→ REQUIREMENT:
Transcribe exactly, and only, the lines from the one containing "The width and height of the screenshot is (1000, 750)." through the last line of the data.

[Saved entries]
======
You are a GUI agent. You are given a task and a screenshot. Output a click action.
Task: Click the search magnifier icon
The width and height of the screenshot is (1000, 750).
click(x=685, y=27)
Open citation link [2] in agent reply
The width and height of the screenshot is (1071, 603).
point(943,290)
======
→ ANSWER SPACE:
The width and height of the screenshot is (1000, 750).
click(x=685, y=27)
Open citation link [2] in agent reply
The width and height of the screenshot is (1071, 603).
point(943,290)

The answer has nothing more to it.